==== EXERCISE INPUTS ====

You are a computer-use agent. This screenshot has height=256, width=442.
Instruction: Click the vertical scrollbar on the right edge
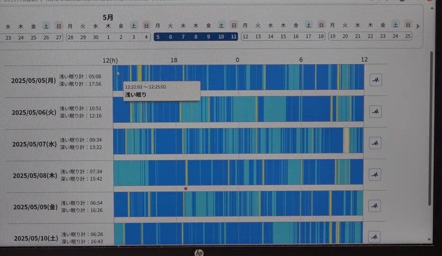pyautogui.click(x=431, y=128)
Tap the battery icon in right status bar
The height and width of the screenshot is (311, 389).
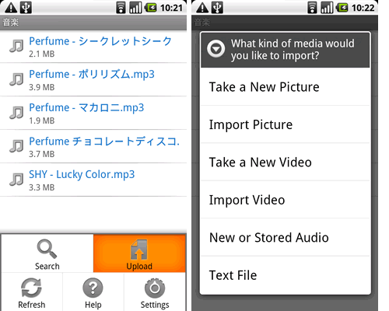(342, 8)
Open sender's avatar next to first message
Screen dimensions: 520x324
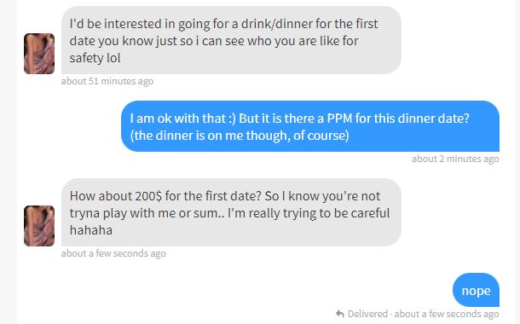(x=39, y=54)
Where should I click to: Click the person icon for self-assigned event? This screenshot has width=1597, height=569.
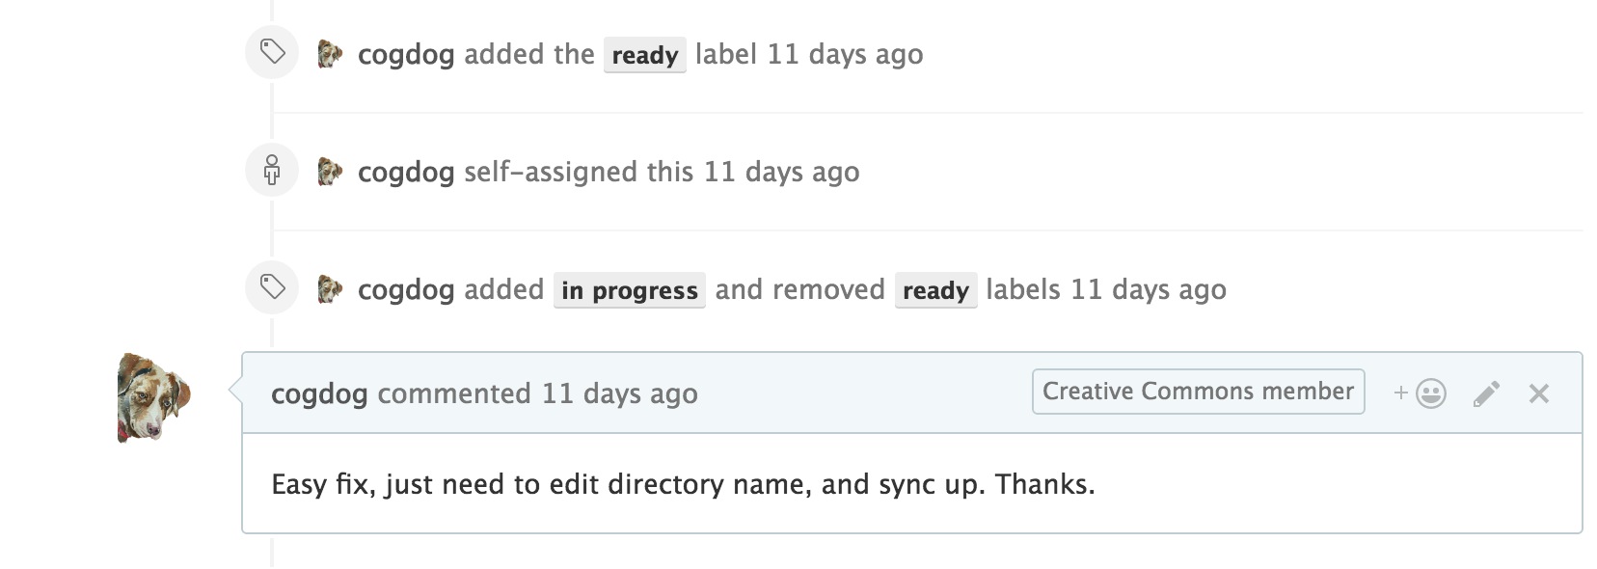272,170
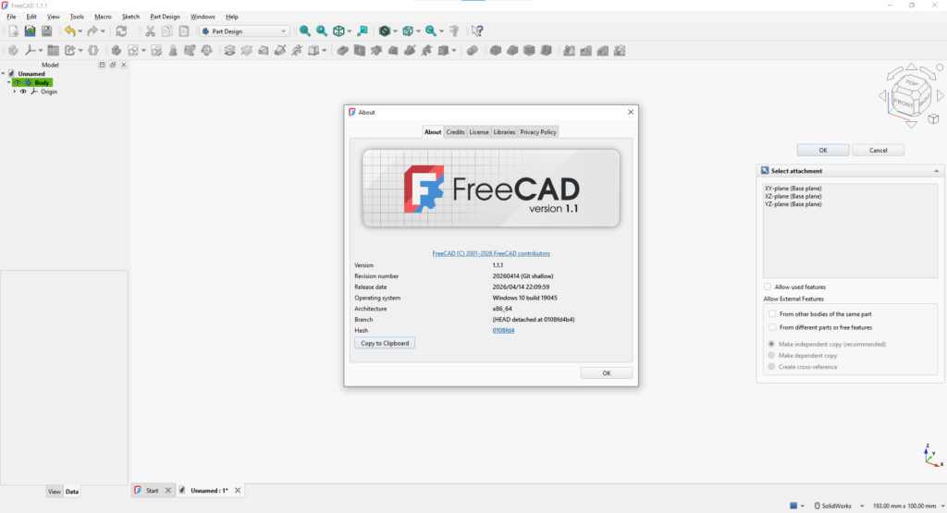Click the Save document icon
Viewport: 947px width, 513px height.
46,31
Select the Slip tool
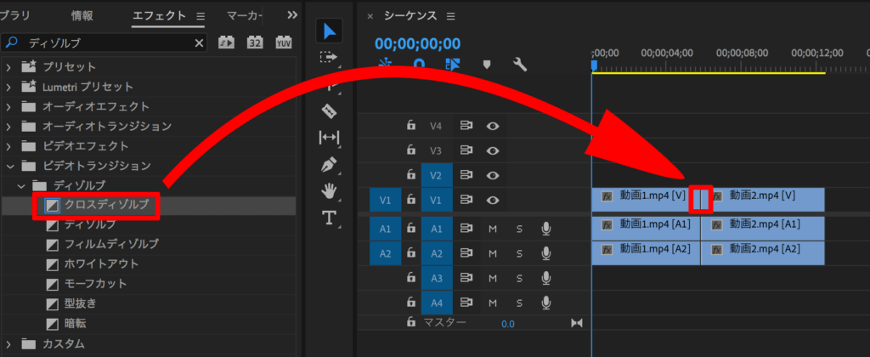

====

Repeat word for word, and nothing more, the lines between the line containing "Where should I" and the last line of the records above, inclusive, without pictures.

Where should I click to: Click the person icon for self-assigned event? This screenshot has width=1597, height=569.
272,170
Click the Save document icon
Viewport: 947px width, 513px height.
46,31
Select the Slip tool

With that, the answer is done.